Exodus 23, Job 41, Luke 5

Read Exodus 23, Job 41 and Luke 5.

This devotional is about Luke 5:15-16: “Yet the news about him spread all the more, so that crowds of people came to hear him and to be healed of their sicknesses. 16 But Jesus often withdrew to lonely places and prayed.”

Three years. That’s how long most scholars think Jesus’s public ministry lasted. Compared to most adult lives, three years is a pretty short time. Compared to eternity, which the Son of God has lived, three years is nothing. So, Christ had to make the three years he lived on earth count. He had three years to leave volumes of teaching material, gather followers, die for our sins, rise again, and commission his followers to take the gospel around the world. He did not have a lifetime to get all those important things done.

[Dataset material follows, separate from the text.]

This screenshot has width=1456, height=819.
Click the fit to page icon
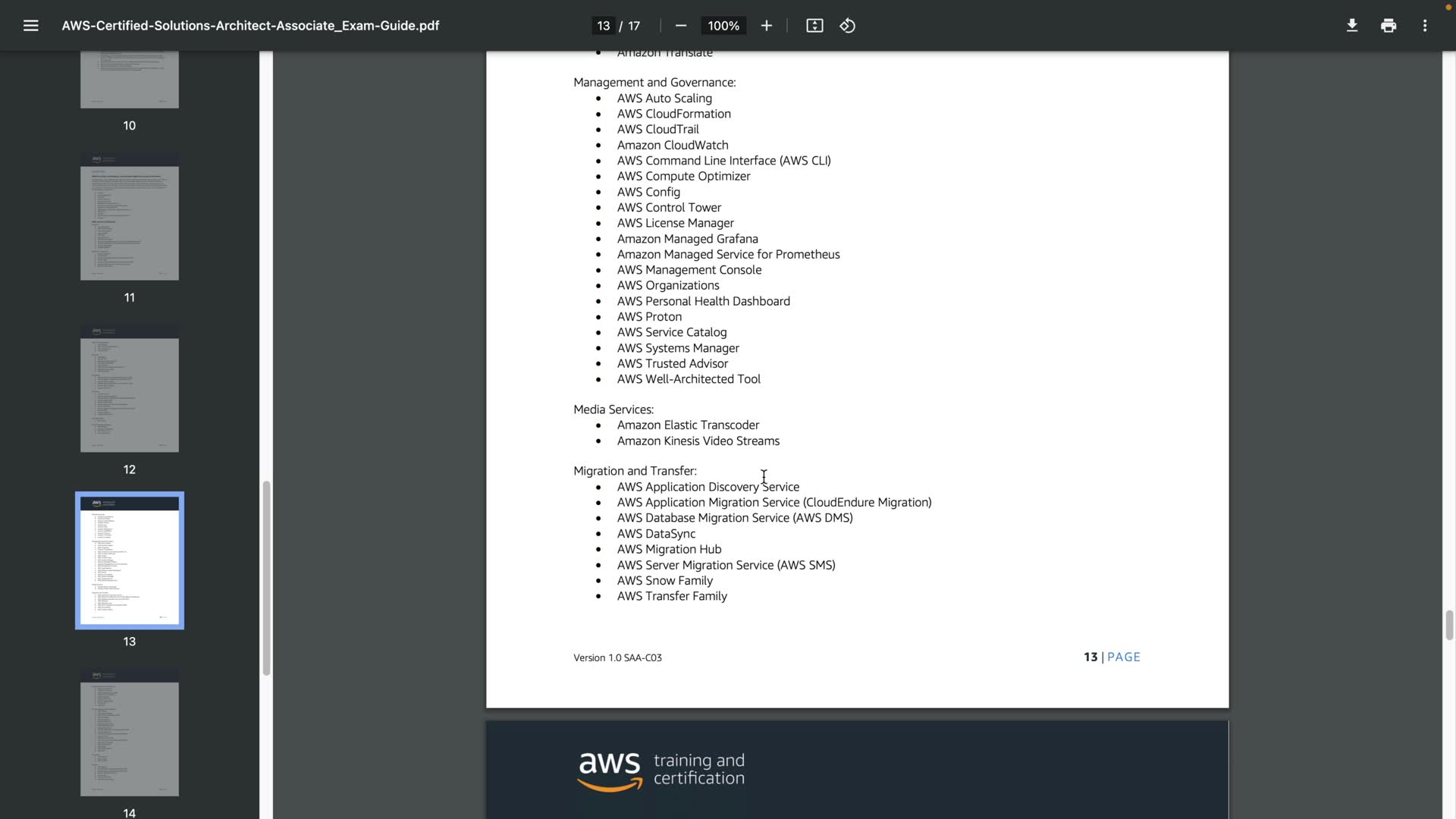pos(814,26)
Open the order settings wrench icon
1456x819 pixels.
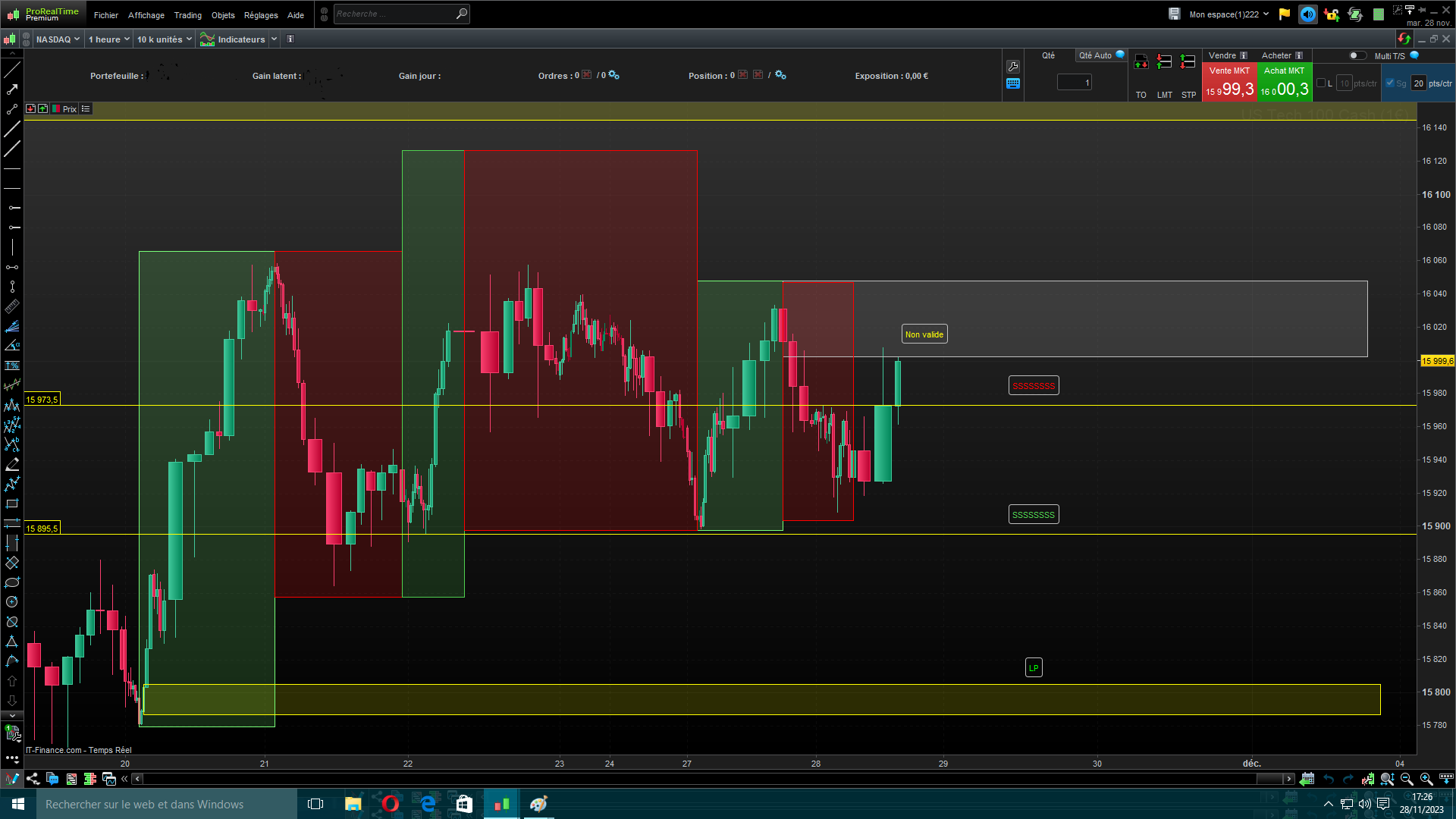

Yet, as interest in his ministry grew (v. 15), the Lord “…often withdrew to lonely places and prayed” (v. 16). If they knew how short his life would be, some might have argued that prayer was not the best use of his time. Surely the time he spent alone praying could have been spent teaching or calling disciples. Christ had spent eternity communing with the Father and Holy Spirit; surely he could talk to them less often in order to accomplish more with his life. Then, when he returned to the Father, he’d have all the time eternity allows to communicate with the other members of the Trinity.

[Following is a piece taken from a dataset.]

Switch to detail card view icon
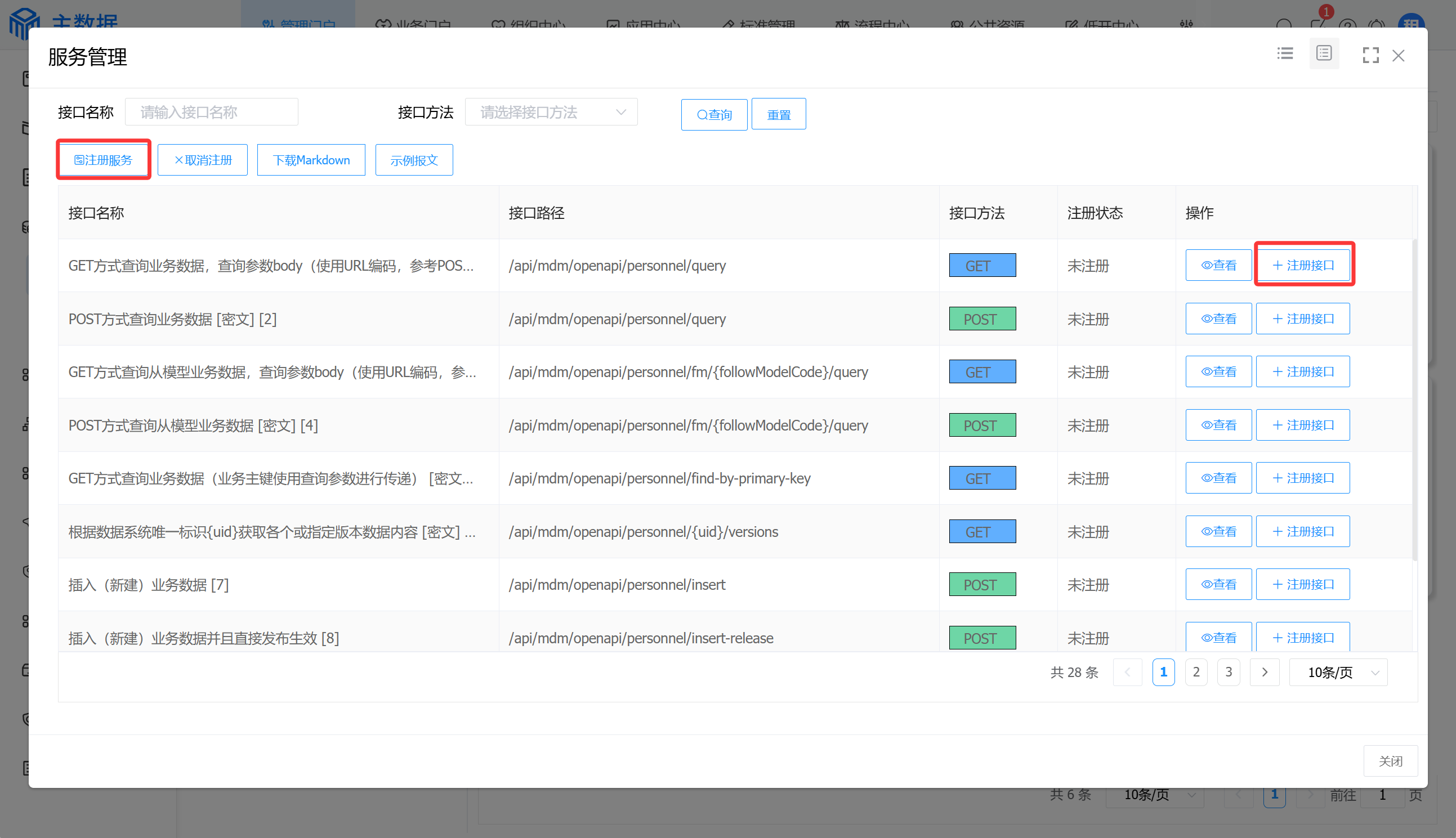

Clearly, Christ did not view prayer as a waste of time. Nor did he consider to be of little importance or low on his list of priorities. Just the opposite; his life and his mission were too important for him not to pray. Although he was busy and pressed for time, Jesus made time frequently to pray.

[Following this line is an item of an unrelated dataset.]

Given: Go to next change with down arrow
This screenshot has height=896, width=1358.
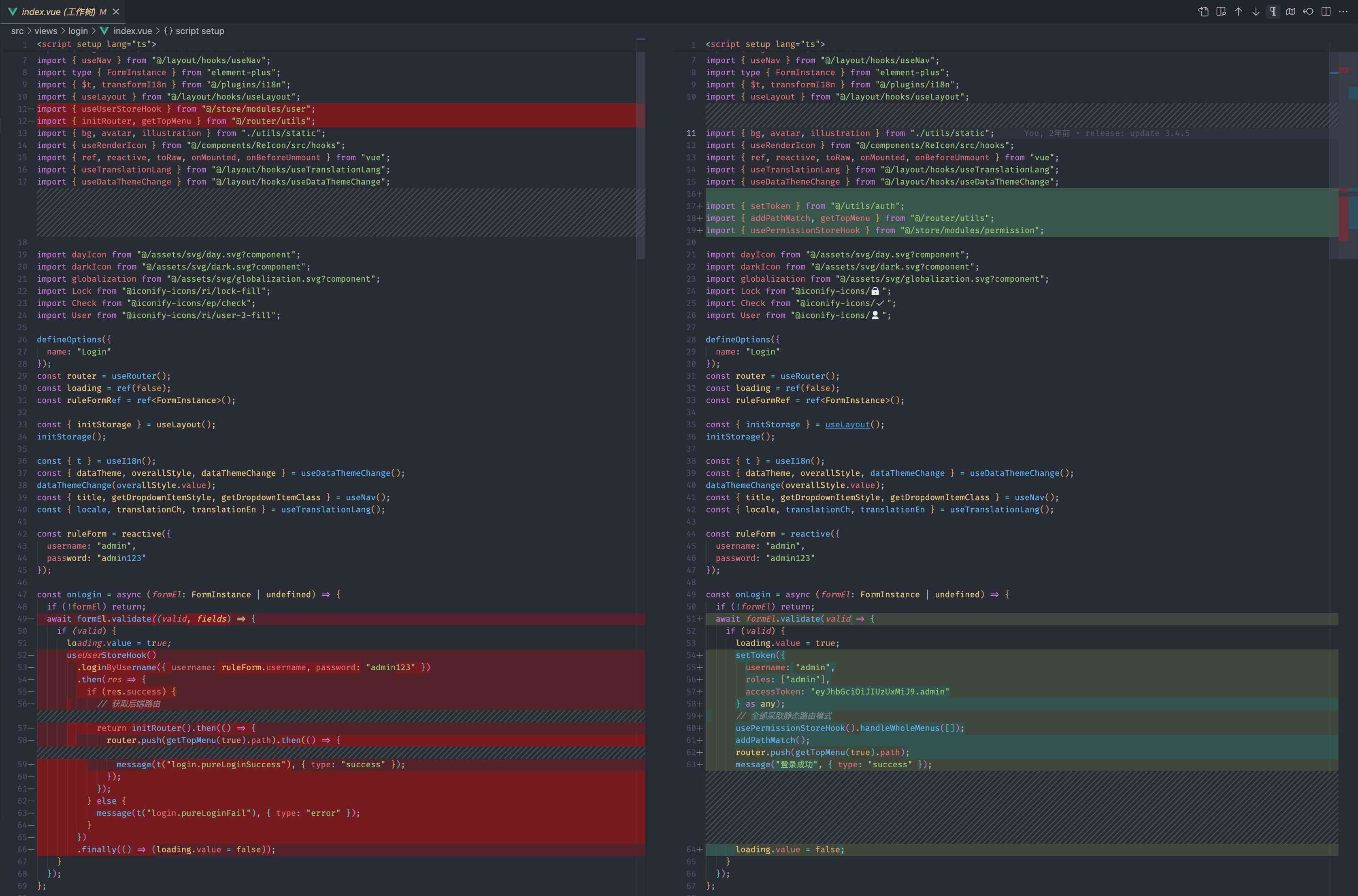Looking at the screenshot, I should click(x=1256, y=11).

When life gets busy for you, do you neglect your time of prayer? Is prayer so low in importance and priority to you so that you only squeeze it in occasionally? Does prayer get cut from your day when there are high demands on your time?

If Jesus made time to pray when he had only three years to change the world, surely you and I should make more time for prayer than we do. Make prayer a priority in your life, not an afterthought.